- **Exercise details**
Repeat precisely the line in which "Show the 1일 line chart" occurs and all lines that follow it in the entries below. Pictures must be omitted.

- **Records to process**
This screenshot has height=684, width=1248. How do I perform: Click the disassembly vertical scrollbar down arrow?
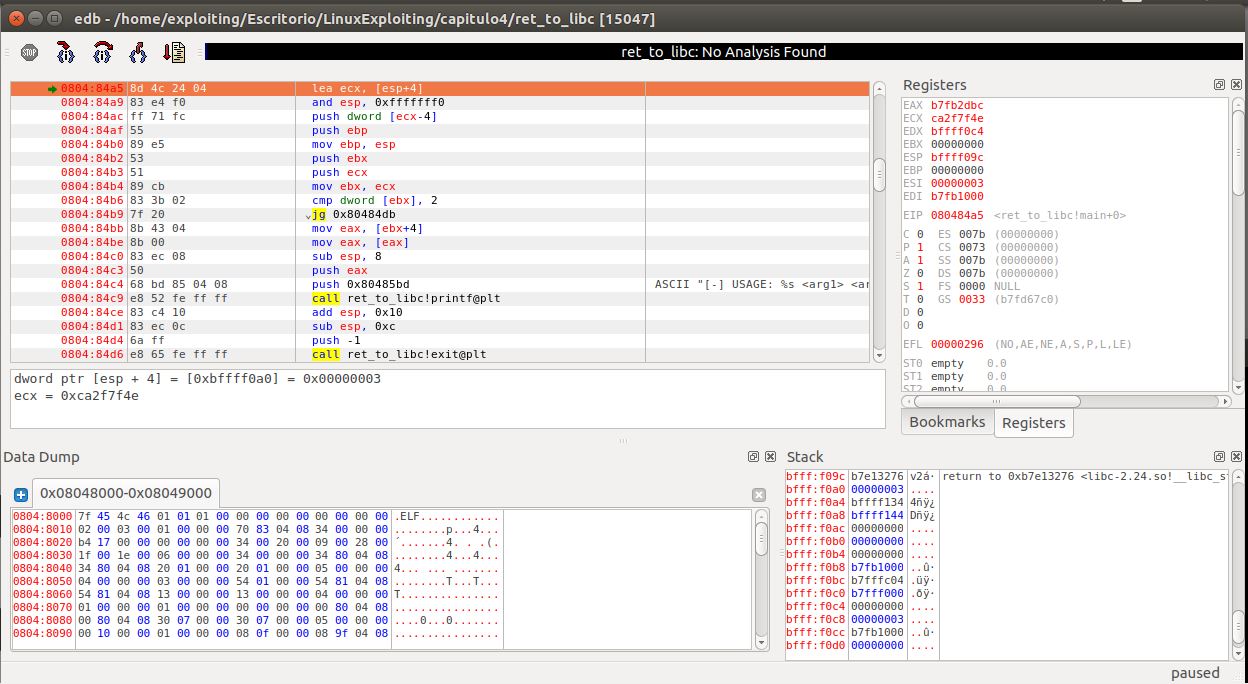[879, 355]
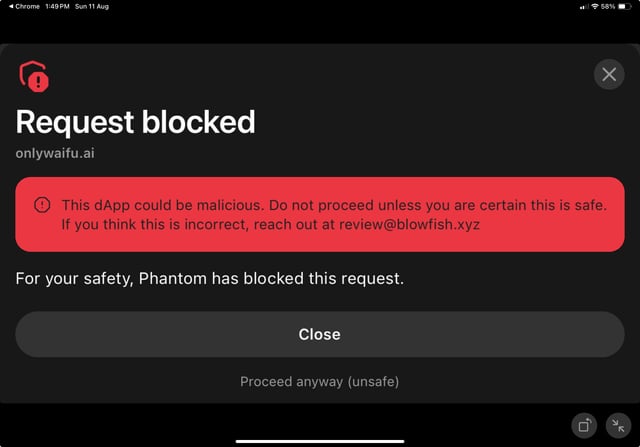
Task: Click the onlywaifu.ai domain text
Action: tap(55, 153)
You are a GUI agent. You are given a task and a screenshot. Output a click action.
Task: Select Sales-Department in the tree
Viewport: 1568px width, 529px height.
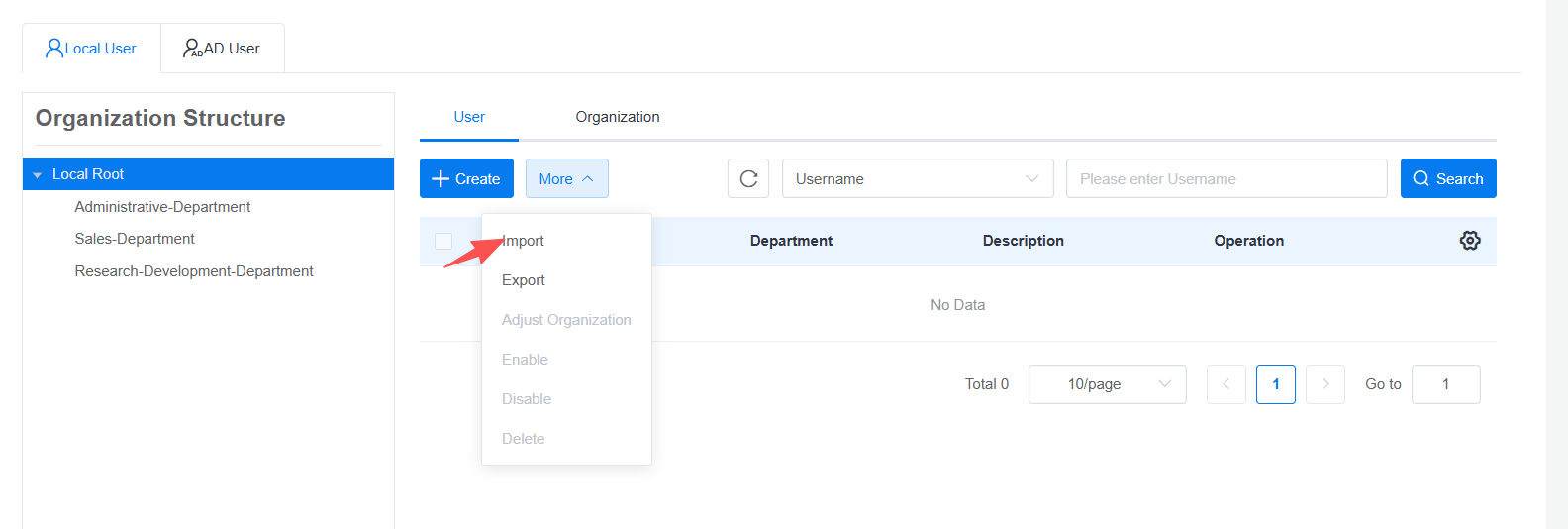point(135,239)
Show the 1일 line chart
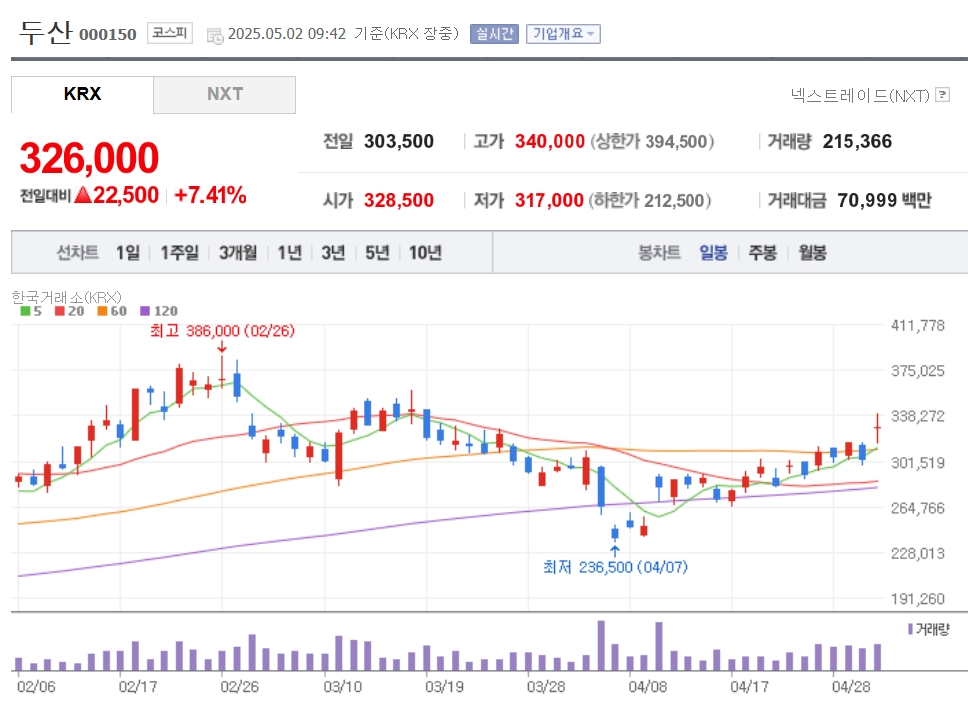Image resolution: width=968 pixels, height=717 pixels. tap(128, 253)
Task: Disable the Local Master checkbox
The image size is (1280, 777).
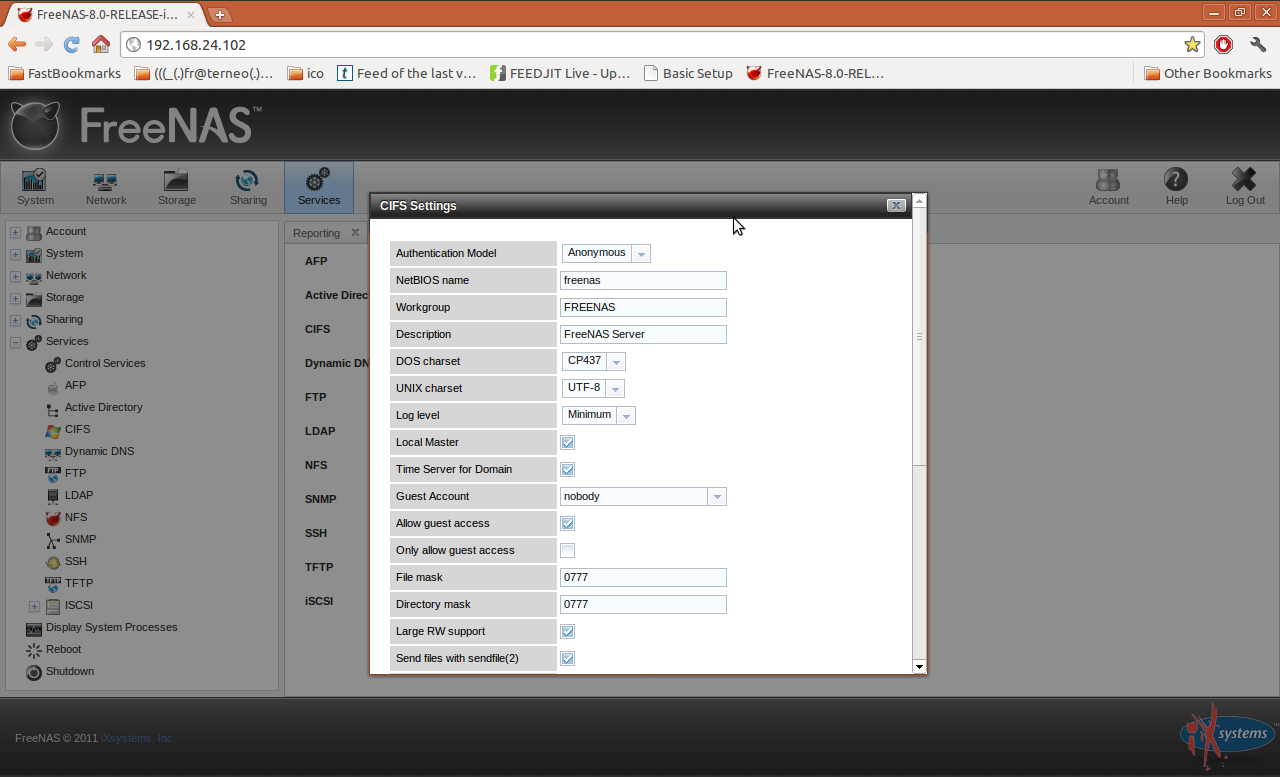Action: pyautogui.click(x=567, y=441)
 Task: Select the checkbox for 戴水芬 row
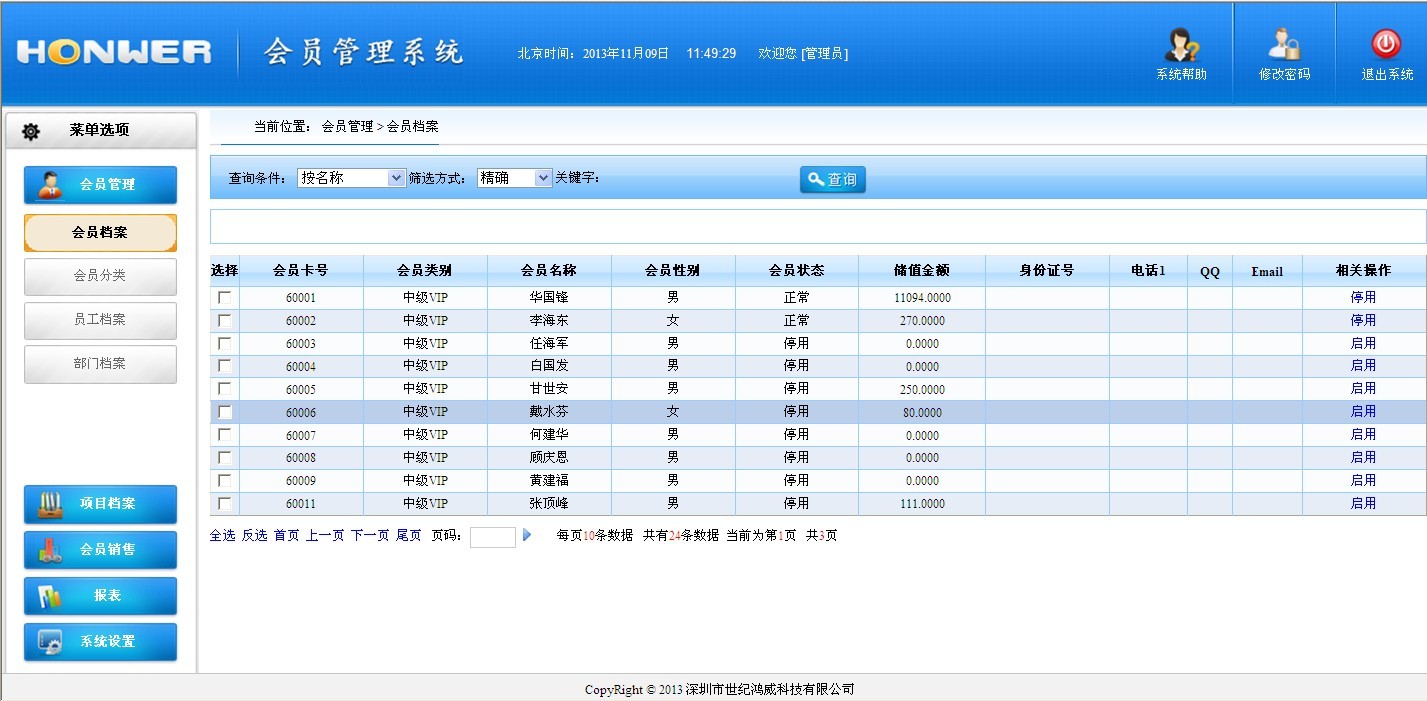pos(225,412)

- **Task solution**
Show the 1일 line chart
Image resolution: width=968 pixels, height=717 pixels. tap(128, 253)
Task: Disable the Local Master checkbox
The image size is (1280, 777).
Action: pyautogui.click(x=567, y=441)
 Task: Select the checkbox for 戴水芬 row
pos(225,412)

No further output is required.